(Saved entries)
--------------------------------
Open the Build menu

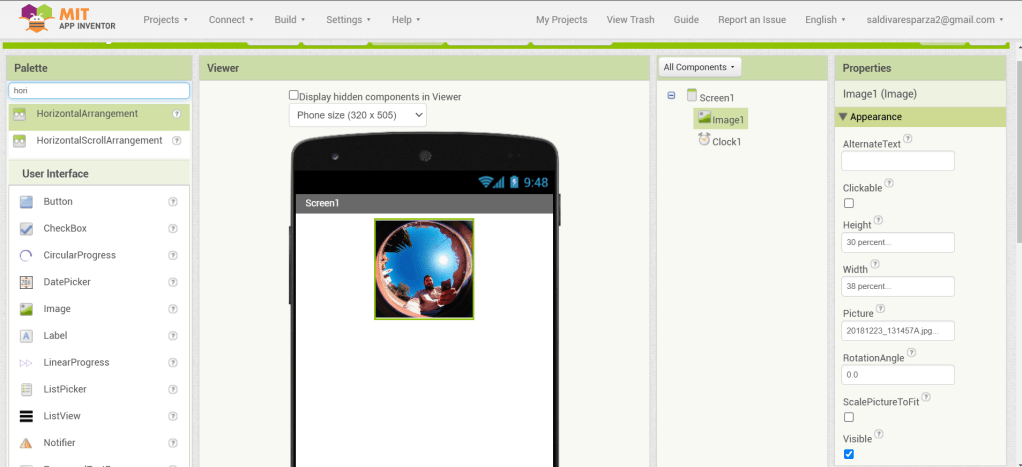[290, 19]
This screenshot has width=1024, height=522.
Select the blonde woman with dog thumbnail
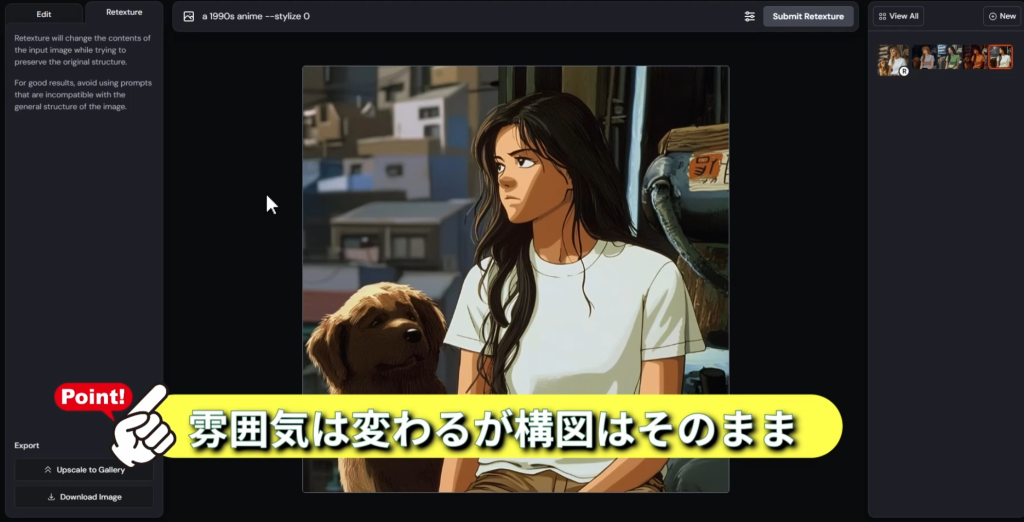click(890, 59)
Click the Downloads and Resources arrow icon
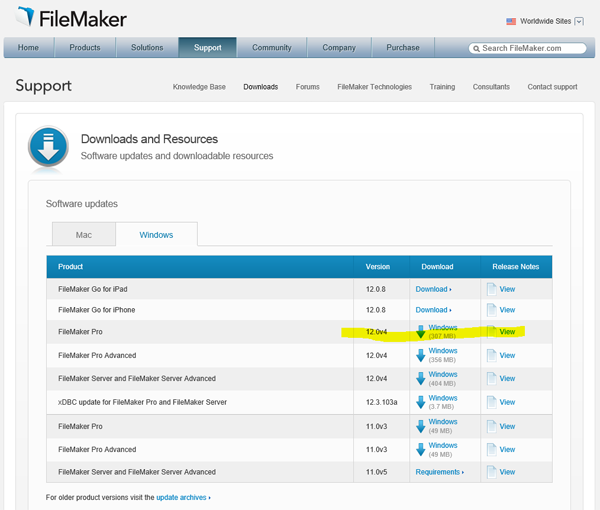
--------------------------------
:: Task ::
All records above are to be repeated exactly, with the images left out.

:: Answer section ::
Open the Build menu

[290, 19]
This screenshot has width=1024, height=522.
Select the blonde woman with dog thumbnail
click(890, 59)
Click the Downloads and Resources arrow icon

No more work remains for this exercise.